Frage an Antje Tillmann von Yhgm Abjnx bezüglich Verkehr und Infrastruktur

19. Mai 2017 - 09:44

Sehr geehrte Frau Tillmann,

ist es richtig, dass weiterhin versucht wird, die Autobahnen zu privatisieren, und dies über eine Änderung der Gesetzgebung -GG- zu erreichen?
Das wäre ein fatales Signal der Politiker, wird hier doch erneut private Bereicherung am Gemeinvermögen Tor und Tür geöffnet.
Wenn das so wäre, fordere ich Sie auf, sich persönlich dafür einzusetzen, dass dies nicht stattfindet!

Mit freundlichen Grüßen

Lutz Nowak

Frage von Yhgm Abjnx
Antwort von Antje Tillmann
07. Juni 2017 - 12:48
Zeit bis zur Antwort: 2 Wochen 5 Tage

Sehr geehrter Herr Nowak,

haben Sie vielen Dank für Ihre Frage zur Einrichtung einer „Infrastrukturgesellschaft Verkehr“. Ich habe für eine Reform der Auftragsverwaltung bzw.
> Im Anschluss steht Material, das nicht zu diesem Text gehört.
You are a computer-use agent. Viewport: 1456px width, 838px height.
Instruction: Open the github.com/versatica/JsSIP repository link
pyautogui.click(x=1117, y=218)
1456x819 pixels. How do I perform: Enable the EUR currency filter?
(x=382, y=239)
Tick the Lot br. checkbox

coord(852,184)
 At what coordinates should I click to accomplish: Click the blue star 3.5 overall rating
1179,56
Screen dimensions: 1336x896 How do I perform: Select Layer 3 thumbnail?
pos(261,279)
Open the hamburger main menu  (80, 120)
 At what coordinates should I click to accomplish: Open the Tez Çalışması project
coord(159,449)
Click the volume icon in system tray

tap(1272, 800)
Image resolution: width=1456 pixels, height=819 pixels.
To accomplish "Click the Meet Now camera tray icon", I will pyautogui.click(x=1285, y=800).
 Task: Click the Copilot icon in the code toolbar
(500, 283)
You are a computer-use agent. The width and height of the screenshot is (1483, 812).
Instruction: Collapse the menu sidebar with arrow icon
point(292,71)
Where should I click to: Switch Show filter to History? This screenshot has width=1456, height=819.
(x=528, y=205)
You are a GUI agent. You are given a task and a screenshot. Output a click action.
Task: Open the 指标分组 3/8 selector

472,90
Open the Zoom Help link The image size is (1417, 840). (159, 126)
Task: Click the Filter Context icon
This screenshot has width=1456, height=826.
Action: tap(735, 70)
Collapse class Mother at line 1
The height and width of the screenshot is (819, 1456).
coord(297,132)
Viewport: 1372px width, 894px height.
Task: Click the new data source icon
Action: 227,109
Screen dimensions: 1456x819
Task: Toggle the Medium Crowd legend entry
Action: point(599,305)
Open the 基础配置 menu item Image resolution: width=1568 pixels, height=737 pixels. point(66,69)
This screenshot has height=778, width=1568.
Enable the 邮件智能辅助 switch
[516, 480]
Einrichtung einer „Infrastrukturgesellschaft Verkehr“ gestimmt, eine Autobahnprivatisierung ist damit aber nicht verbunden.

Infrastrukturgesellschaft bleibt vollständig im Eigentum des Bundes

Mit der Reform werden die Bundesautobahnen in unmittelbare Bundesverwaltung übernommen. Dabei steht die Einrichtung der Infrastrukturgesellschaft im Zentrum der Modernisierung. Mit der Bündelung von Finanzierung, Planung, Bau und Betrieb des Autobahnnetzes in einer Hand beim Bund wird dafür gesorgt, dass Bundesautobahnen nach bundesweit einheitlichen Vorgaben zur Qualität und Verfügbarkeit gebaut, erhalten und betrieben werden. Es ist dabei sichergestellt, dass die neue Infrastrukturgesellschaft vollständig im Eigentum des Bundes verbleibt, in der Rechtsform einer GmbH. Sowohl im Grundgesetz als auch in den Begleitgesetzen ist festgehalten, dass sich Dritte an der Gesellschaft und ihren Tochtergesellschaften nicht beteiligen können, auch nicht mittelbar. Die Gesellschaft soll die Einnahmen aus der LKW-Maut und der Infrastrukturabgabe für eine effiziente Finanzierung der Infrastruktur aus dem Haushalt erhalten. Schrittweise wollen wir zur vollständigen Nutzerfinanzierung der Bundesautobahnen kommen, um den Nutzern ein leistungsfähiges Fernstraßennetz zur Verfügung stellen zu können.

ÖPP bleibt mit Einschränkungen möglich

Öffentlich-Private Partnerschaften auf einzelnen Streckenabschnitten bleiben weiterhin möglich. Dieser Beschaffungsvariante wird allerdings durch den Ausschluss von sogenannten „Netz-ÖPP“ im Grundgesetz ein Rahmen gesetzt.

Parlament bleibt eingebunden und kontrolliert

Gleichzeitig wurden Regelungen getroffen, um das Parlament bei der Gründung der Gesellschaft eng einzubinden und ihm weitreichende Informations- und Kontrollrechte zu gewähren. Dies geschieht u.a. durch die parlamentarische Zustimmungspflicht zum Gesellschaftsvertrag sowie zum fünfjährigen Finanz- und Realisierungsplan. Die Kontrolle der Gesellschaft wird durch Vertreter des Bundestags im Aufsichtsrat sowie einem Auskunftsrecht des für die Beteiligungsführung zuständigen Gremiums des Deutschen Bundestags sichergestellt. Der Bundesrechnungshof erhält zudem weitrechende Kontrollrechte bei der Gesellschaft und seinen Tochtergesellschaften.

Interessen der Beschäftigten im Blick

Die zu gründenden Gesellschaft wird effiziente Strukturen erhalten. Ihr wird die Möglichkeit, bedarfsgerecht bis zu 10 regionale Tochtergesellschaften einzurichten eingeräumt. Bestehende Organisationsstrukturen sollen am jeweiligen Standort erhalten bleiben. Dabei ist uns insbesondere wichtig, den Betriebsdienst mit den vorhandenen Autobahnmeistereien zu erhalten. Die Interessen der Beschäftigten haben wir durch umfassende Regelungen gewahrt. Mit der nun eingeleiteten Reform der Auftragsverwaltung erreichen wir unser in der Koalitionsvereinbarung getroffenes Ziel. Die Reform wird zusammen mit der Administration und den Beschäftigten zu einer nachhaltigen Verbesserung der Verkehrsinfrastruktur beitragen.